--- EXCERPTED PASSAGE Enclosed Below ---

Nature Changes Immune Systems in Children

Time in nature is valuable for children’s physical and mental health, so a daycare centre in Finland decided to create a playground that replicated the forest floor - with remarkable results.  

The daycare replaced their sandy playground surface with lawn and added indigenous forest species like dwarf heather and blueberries. They also added planter boxes and allowed children to tend them. After just one month, children at the daycare had healthier microbiomes and stronger immune systems than their counterparts in other urban daycares.

 

According to the report published in Science Advances, the children had increased T-cells, increased immune-boosting microbes, and a reduction in interleukin-17A, a contributor to immune-transmitted disease.


Environmental scientist Marja Roslund from Helsinki University said, “We also found that the intestinal microbiota of children who received greenery was similar to the intestinal microbiota of children visiting the forest every day.” 


These results demonstrate that loss of biodiversity in urban areas can contribute to poorer health outcomes and that easy environmental manipulation can radically change these health dynamics, especially in young children. Compared to other city kids who play in standard urban daycares with yards of pavement, tile and gravel, 3-, 4-, and 5-year-olds at these greened-up daycare centres in Finland showed increased T-cells and other important immune markers in their blood within 28 days.

--- End of Enclosed EXCERPTED PASSAGE ---

**BRIEF A:**
In the article on nature and children's immune systems, what did the daycare put in place of its sandy playground surface?
**BRIEF B:**
Extend the article on nature and children's immune systems with a few more sentences that follow on from its final paragraph.

--- DATA EXCERPT Enclosed Below ---

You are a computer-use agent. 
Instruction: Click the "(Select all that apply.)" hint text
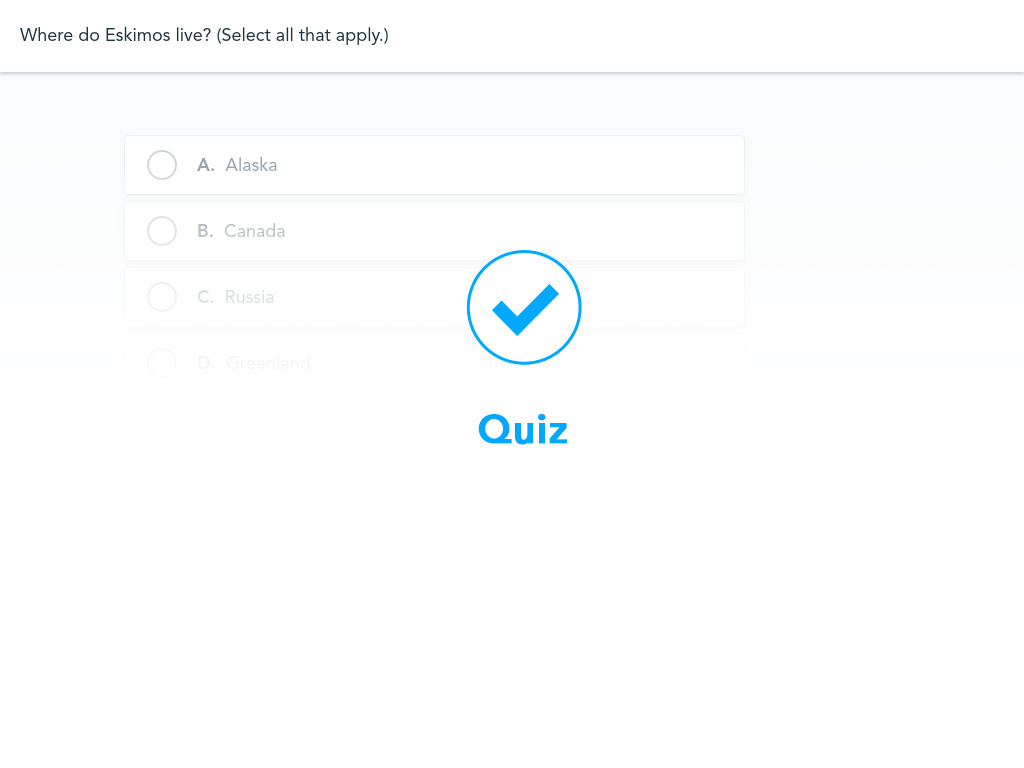click(x=302, y=35)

--- End of Enclosed DATA EXCERPT ---

**EXERCISE OUTPUT A:**
Lawn, along with indigenous forest species such as dwarf heather and blueberries.

**EXERCISE OUTPUT B:**
Children living in rural areas tend to have fewer cases of allergies and asthma which seems to be directly tied to time outdoors. More studies are needed to definitively draw the correlation between time in nature and childhood health, but this experiment strengthens the argument for this link. 


The experiment in Finland is the first to explicitly manipulate a child's urban environment and then test for changes in their micriobiome and, in turn, a child's immune system. The notion that an environment rich in living things impacts on our immunity is known as the 'biodiversity hypothesis'. Based on that hypothesis, a loss of biodiversity in urban areas could be at least partially responsible for the recent rise in immune-related illnesses.


Hopefully, this study will encourage more schools and daycares to incorporate natural spaces into their design. And encourage households living in cities to try and do something similar themselves.